Bolton Analysis is a tooth analysis developed by Wayne A. Bolton to determine the discrepancy between size of maxillary and mandibular teeth. This analysis helps to determine the optimum interarch relationship. This analysis measures the Mesio-distal width of each tooth and is divided into two analyses.

== History ==
Wayne A Bolton presented this analysis in the year 1958. In 1962, he published another paper which talked about clinical applications of using Bolton Analysis in Orthodontics. He graduated from The University Of Washington Dental School in 1950. A bole gauge is usually the instrument of choice to measure the widths of each teeth. However, in 1995, Shellhart et al. showed during their study that Vernier caliper can also be used as an alternative for Bolton Analysis. Many other investigation models have been developed, such as measurement from photocopies and traveling microscope but the studies have produced no results.
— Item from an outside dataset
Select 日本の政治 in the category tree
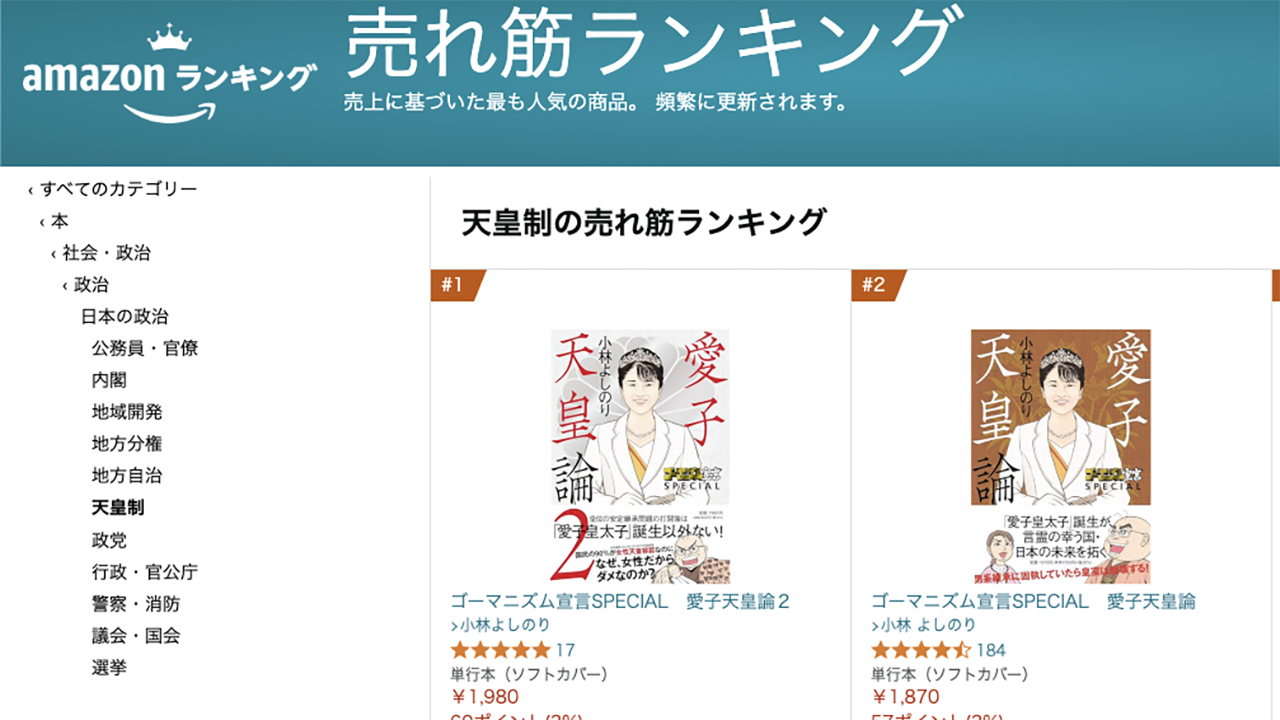The image size is (1280, 720). [125, 317]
Recently, digital calipers from companies such as OrthoCad, are being used to measure the mesiodistal widths of the teeth.

==Analysis==
An Overall Analysis measures the sum of mesio-distal width of all 12 (first molar to first molar) mandibular teeth and compares them to the 12 maxillary teeth. The overall ratio known to be 91.3%. The anterior analysis measures the sum of Mesio-distal width of front 6 mandibular teeth and compares them to maxillary teeth. The anterior ratio is known to be 77.2%. An overall ratio of more than 91.3% means that the mandibular teeth are bigger when compared to normal. A ratio smaller than 91.3% would mean the mandibular teeth are smaller than normal. Anterior analysis follows the same principle. Having a different ratio than normal is referred to as Bolton Discrepancy. A standard deviation of more than 2 yields a significant discrepancy.

== Drawbacks ==
One of the drawbacks of this analysis, is that the sample that Bolton measured in his paper in 1958, consisted of only Caucasian population. Therefore, Bolton's Overall Ratio and Anterior Ratio Mean and Standard Deviations are not representative of samples from other race and population. In addition, because the samples that were measured had perfect malocclusion, any samples after performing Bolton Analysis, will yield a high discrepancy compared to Bolton ratios. It is seen that majority of the populations when studied and compared to Bolton's ratios, are usually not ideal compared to his ratios.